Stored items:
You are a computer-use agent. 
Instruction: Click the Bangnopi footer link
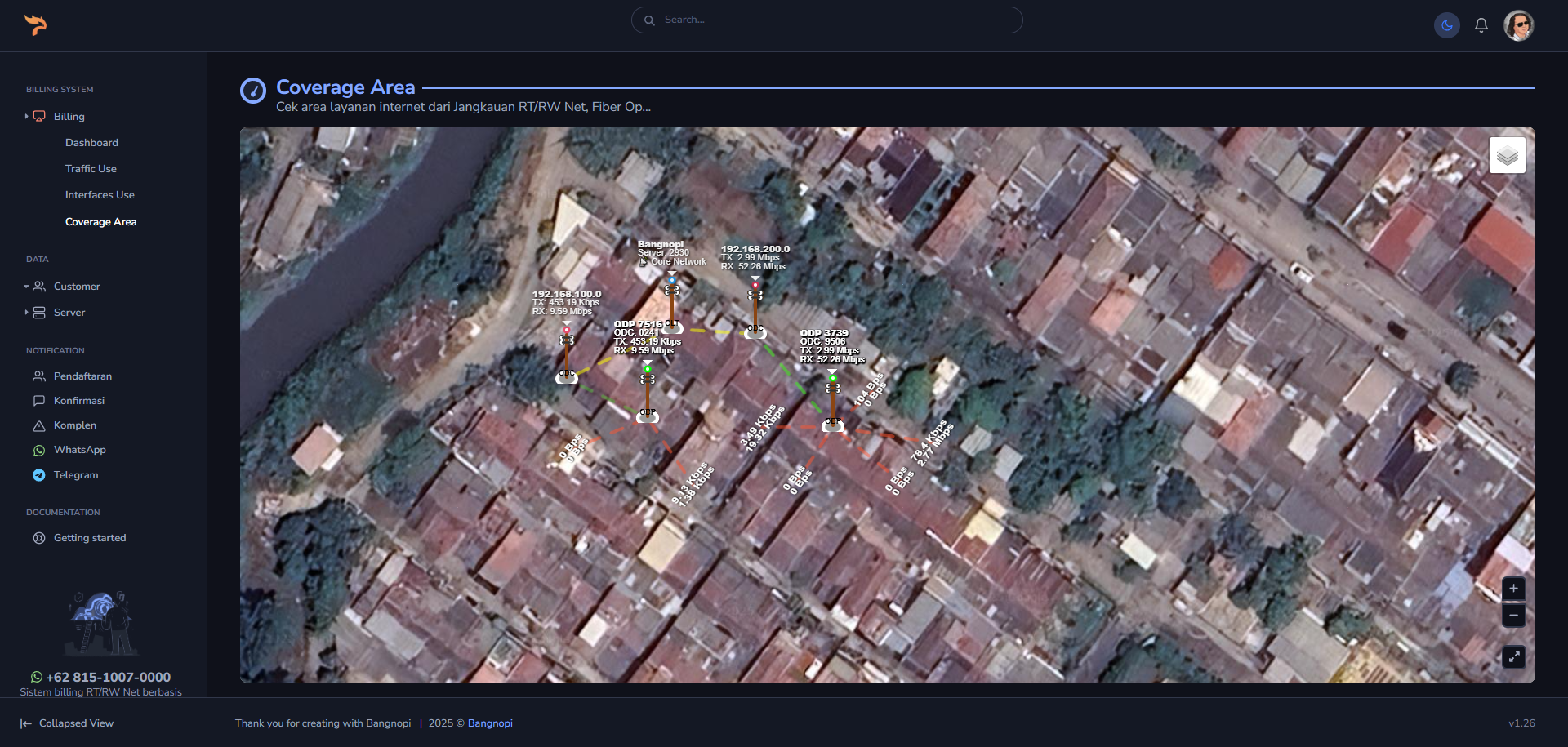click(x=490, y=723)
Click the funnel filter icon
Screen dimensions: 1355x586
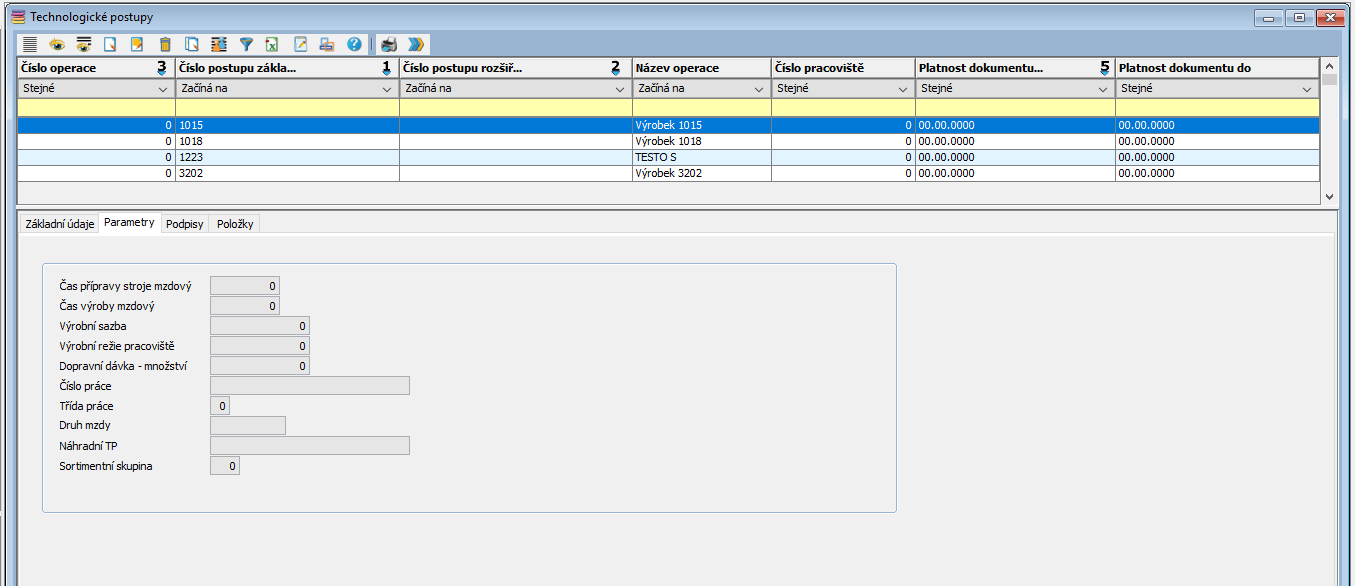point(246,44)
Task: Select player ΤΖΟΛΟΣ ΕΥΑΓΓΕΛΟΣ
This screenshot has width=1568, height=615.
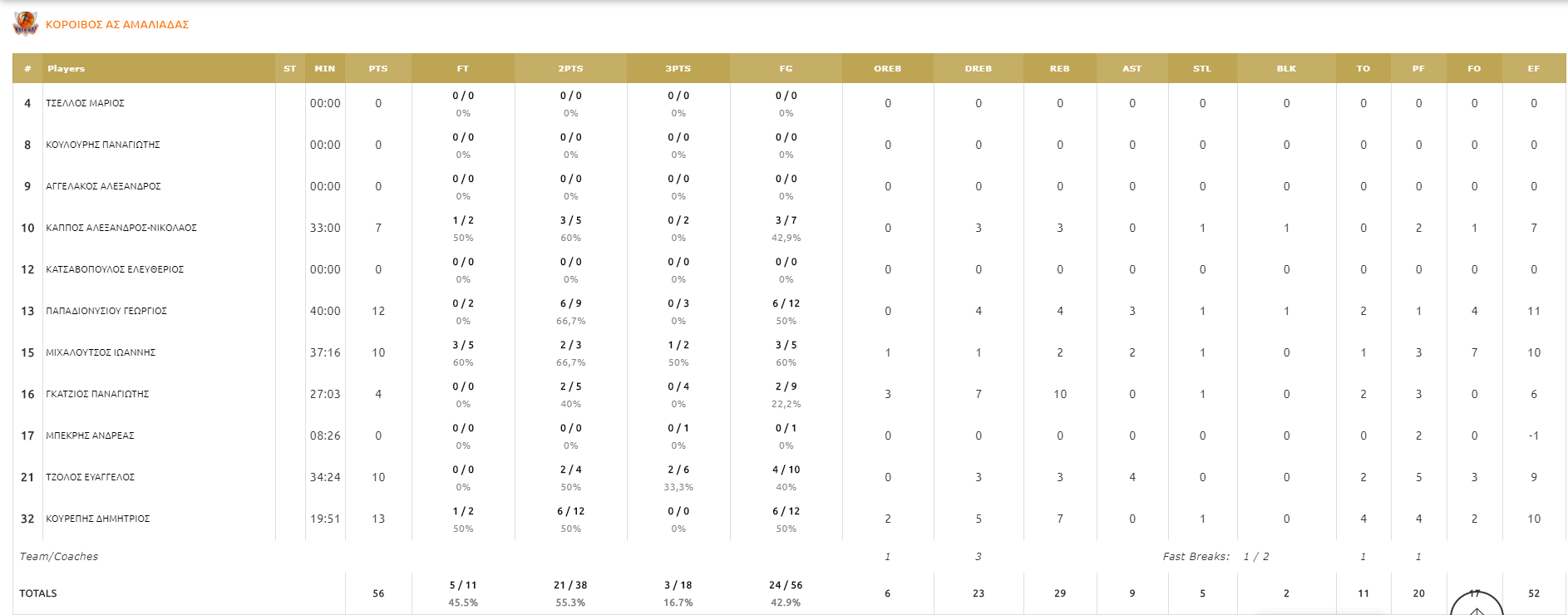Action: 90,477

REQUIRED WORK >>
Only the lines from the one that contains "Task: Select player ΤΖΟΛΟΣ ΕΥΑΓΓΕΛΟΣ" to the end of the records, inclusive, are to be quoted exactly, with pictures excluded.

EXERCISE OUTPUT >>
Task: Select player ΤΖΟΛΟΣ ΕΥΑΓΓΕΛΟΣ
This screenshot has width=1568, height=615.
Action: 90,477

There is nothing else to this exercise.